**WHAT THE TASK ASKS**
Pick out each line in the records below that contains the string "subspecialties", and copy those lines.

**MATERIAL FOR THIS EXERCISE**
= = = = =
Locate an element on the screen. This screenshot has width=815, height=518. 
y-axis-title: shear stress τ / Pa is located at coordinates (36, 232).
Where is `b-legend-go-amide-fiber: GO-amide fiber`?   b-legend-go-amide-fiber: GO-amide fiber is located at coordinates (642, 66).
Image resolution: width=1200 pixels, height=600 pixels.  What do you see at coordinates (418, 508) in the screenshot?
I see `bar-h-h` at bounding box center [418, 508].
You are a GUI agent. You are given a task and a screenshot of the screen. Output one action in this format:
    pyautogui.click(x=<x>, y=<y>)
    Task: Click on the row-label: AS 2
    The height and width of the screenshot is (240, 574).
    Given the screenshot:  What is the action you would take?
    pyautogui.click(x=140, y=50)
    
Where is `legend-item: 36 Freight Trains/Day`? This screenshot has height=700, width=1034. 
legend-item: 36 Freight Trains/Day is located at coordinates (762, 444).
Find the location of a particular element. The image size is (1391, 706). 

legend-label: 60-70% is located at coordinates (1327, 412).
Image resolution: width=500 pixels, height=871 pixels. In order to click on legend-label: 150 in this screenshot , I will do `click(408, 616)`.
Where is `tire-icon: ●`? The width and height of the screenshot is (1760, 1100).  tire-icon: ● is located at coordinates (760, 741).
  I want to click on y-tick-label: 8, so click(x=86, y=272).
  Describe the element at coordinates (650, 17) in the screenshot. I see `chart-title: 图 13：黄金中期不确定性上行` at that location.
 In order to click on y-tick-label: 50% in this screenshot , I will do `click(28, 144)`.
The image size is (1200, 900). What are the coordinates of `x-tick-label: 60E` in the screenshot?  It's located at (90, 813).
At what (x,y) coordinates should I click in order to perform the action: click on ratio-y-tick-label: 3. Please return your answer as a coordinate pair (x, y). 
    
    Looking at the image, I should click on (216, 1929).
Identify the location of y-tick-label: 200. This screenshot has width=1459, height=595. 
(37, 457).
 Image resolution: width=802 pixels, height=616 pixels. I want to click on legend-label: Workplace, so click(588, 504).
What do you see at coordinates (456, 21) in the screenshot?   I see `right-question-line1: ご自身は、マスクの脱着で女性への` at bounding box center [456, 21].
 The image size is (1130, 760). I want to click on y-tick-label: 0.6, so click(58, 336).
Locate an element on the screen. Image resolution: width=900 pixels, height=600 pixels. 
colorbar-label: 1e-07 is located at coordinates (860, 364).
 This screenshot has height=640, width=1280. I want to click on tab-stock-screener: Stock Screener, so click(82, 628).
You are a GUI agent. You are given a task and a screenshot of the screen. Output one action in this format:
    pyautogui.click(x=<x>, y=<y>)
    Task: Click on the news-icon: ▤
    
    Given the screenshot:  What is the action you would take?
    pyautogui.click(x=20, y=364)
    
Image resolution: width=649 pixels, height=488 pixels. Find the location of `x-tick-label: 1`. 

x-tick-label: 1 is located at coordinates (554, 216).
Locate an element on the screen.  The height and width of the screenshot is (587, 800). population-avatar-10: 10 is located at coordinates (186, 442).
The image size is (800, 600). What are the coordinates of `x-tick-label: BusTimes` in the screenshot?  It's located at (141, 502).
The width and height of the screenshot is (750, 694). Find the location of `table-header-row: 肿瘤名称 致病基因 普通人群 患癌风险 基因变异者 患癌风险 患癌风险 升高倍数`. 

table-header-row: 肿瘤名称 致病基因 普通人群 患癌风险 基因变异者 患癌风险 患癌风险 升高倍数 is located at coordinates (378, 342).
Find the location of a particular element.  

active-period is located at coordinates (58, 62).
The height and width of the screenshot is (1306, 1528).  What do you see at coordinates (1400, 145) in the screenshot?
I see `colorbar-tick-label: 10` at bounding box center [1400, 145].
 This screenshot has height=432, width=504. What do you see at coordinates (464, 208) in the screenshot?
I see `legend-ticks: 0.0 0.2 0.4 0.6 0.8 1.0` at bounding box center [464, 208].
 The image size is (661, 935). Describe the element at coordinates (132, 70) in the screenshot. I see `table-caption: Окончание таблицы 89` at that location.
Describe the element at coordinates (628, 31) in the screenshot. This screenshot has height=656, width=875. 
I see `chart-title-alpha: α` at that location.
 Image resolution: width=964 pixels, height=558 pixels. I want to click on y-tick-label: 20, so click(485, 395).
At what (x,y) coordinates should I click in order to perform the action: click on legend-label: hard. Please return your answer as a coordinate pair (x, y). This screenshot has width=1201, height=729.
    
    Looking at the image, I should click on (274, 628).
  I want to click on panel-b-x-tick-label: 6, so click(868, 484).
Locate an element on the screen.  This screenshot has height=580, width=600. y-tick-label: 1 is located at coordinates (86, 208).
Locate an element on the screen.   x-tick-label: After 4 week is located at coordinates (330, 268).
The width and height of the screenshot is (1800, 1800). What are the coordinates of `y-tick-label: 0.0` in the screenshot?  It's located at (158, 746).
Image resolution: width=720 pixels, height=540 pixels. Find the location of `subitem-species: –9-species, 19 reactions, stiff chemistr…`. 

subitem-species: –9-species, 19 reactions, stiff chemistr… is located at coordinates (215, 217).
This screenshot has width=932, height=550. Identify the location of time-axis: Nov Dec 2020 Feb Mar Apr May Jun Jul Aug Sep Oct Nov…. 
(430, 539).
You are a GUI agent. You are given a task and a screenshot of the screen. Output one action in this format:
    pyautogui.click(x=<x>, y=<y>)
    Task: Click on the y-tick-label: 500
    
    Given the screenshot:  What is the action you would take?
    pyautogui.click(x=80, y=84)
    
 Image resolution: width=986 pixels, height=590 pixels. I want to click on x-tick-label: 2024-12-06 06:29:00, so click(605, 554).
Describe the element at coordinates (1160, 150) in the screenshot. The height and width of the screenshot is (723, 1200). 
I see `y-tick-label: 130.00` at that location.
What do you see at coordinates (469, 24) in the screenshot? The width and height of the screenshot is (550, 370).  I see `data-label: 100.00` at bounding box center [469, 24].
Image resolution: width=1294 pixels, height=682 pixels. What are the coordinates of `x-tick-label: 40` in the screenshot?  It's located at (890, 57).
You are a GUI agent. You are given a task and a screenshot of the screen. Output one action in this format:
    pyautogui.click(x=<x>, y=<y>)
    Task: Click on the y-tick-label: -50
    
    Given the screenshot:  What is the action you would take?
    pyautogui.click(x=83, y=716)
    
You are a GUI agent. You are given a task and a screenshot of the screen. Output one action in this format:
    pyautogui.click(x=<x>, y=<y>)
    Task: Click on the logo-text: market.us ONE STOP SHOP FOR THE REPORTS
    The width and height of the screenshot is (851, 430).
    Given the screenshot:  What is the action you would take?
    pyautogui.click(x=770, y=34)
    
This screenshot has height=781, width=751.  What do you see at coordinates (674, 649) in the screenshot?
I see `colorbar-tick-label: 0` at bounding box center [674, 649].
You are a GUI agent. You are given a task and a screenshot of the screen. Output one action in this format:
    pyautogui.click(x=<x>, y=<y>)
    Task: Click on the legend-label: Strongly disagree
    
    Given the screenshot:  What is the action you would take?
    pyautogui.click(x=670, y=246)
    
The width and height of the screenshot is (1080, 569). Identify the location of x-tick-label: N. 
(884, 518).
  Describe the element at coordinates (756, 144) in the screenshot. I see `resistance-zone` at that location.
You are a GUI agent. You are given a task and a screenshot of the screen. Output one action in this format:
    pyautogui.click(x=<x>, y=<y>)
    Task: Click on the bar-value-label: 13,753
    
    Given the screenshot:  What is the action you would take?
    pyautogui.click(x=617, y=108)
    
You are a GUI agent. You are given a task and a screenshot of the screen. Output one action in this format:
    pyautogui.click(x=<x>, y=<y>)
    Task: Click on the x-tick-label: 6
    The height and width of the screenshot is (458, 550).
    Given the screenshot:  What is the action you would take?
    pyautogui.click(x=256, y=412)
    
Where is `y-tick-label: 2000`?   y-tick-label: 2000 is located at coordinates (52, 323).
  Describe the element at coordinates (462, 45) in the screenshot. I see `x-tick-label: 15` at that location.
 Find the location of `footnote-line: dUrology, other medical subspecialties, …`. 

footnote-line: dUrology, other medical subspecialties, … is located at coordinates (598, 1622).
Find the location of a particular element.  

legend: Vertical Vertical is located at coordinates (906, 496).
= = = = =
**SOLUTION**
 Find the location of `footnote-line: dUrology, other medical subspecialties, …`. 
footnote-line: dUrology, other medical subspecialties, … is located at coordinates (598, 1622).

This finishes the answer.